++++ Fragment ++++
Op 25 april 2008 ontving de Eerste Kamer een brief van de minister van Justitie met het verzoek om in te stemmen met de definitieve versie van het ontwerpkaderbesluit. Dit verzoek is besproken in de vergadering van de JBZ-commissie van 6 mei 2008. De commissie heeft de Kamer geadviseerd nog geen instemming te verlenen, in afwachting van een bevestiging van haar uitleg van artikel 1 van het ontwerpbesluit door de minister van Justitie. Die uitleg heeft de minister op 22 mei 2008 gestuurd. In zijn brief bevestigd de minister dat ons land reeds voldoet aan de verplichte strafbaarstelling op basis van artikel 1 en 2 van het kaderbesluit. Ook is geen nadrukkelijke strafbaarstelling van de ontkenning van genocide nodig. Om een en ander nogmaals te benadrukken zal een raadsverklaring worden afgelegd.
++++ Aangeleverde gegevens ++++
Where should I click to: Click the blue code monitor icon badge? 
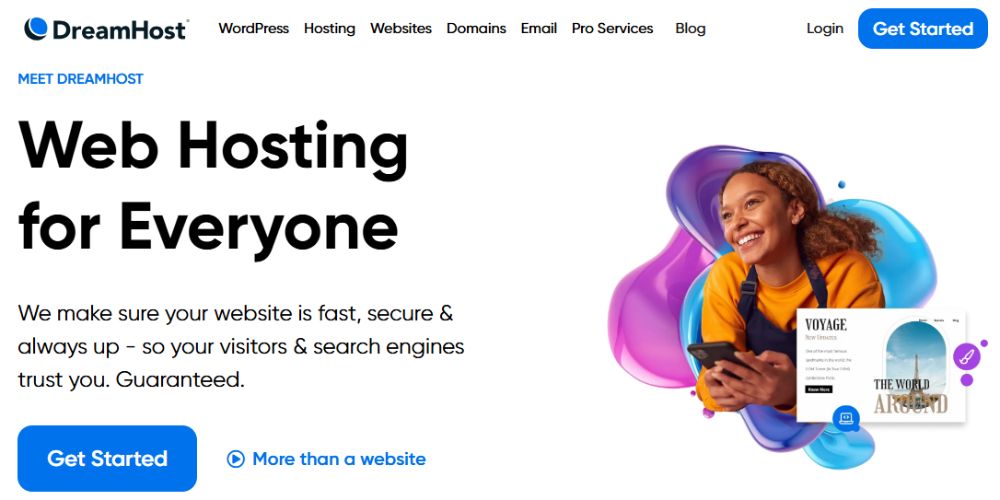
++++
**Opdrachten**:
(1) Vat het fragment over het ontwerpkaderbesluit samen in twee zinnen.
(2) Zet het fragment over het ontwerpkaderbesluit voort na de laatste zin.
De regels houden geen verband met het fragment.

**Resultaten per opdracht**:
(1) Op 25 april 2008 vroeg de minister van Justitie de Eerste Kamer in te stemmen met de definitieve versie van het ontwerpkaderbesluit, maar de JBZ-commissie adviseerde op 6 mei 2008 daar nog mee te wachten tot de minister haar uitleg van artikel 1 had bevestigd. In zijn brief van 22 mei 2008 bevestigde de minister dat ons land al voldoet aan de verplichte strafbaarstelling op basis van artikel 1 en 2, dat een nadrukkelijke strafbaarstelling van de ontkenning van genocide niet nodig is en dat er ter benadrukking een raadsverklaring zal worden afgelegd.

(2)
Op 17 april 2007 heeft de Eerste Kamer instemming onthouden op formele gronden. Daarnaast maakt de commissie inhoudelijk bezwaar tegen het opnemen van artikel 1 lid 1 sub c, omdat de daarin strafbaar te stellen gedraging reeds strafbaar wordt gesteld onder de ruimere strafbaarstelling van artikel 1 lid 1 sub a (zoals in Nederland op grond van de artikelen 137c en d Wetboek van Strafrecht), en niet is in te zien waarom in artikel 1 lid 1 sub c een verbijzondering nodig is.

Een tweede inhoudelijke bezwaar betreft het feit dat in artikel 1 lid 1 sub c het ontkennen of trivialiseren van genocide strafbaar gesteld, indien dit mogelijk leidt tot het aanzetten tot haat of geweld. De bijzondere commissie heeft moeite met het feit dat waarschijnlijkheid volstaat voor strafbaarstelling. Op z'n minst zou sprake moeten zijn van opzet, zodat alleen feiten strafbaar zijn waarbij het oogmerk tot aanzetten van haat of geweld bestaat.

Op 6 februari 2007 heeft de Eerste Kamer instemming onthouden op formele gronden.

Op 1 juni 2005 heeft de Eerste Kamer instemming onthouden op formele gronden.

Op 22 februari 2005 heeft de Eerste Kamer instemming onthouden op formele gronden.

Op 28 september 2004 besluit de commissie navraag te laten doen bij het ministerie van Justitie omtrent de stand van zaken van de behandeling van het kaderbesluit.

Op 18 februari 2003 werd instemming onthouden (inhoudelijke gronden en motie Jurgens).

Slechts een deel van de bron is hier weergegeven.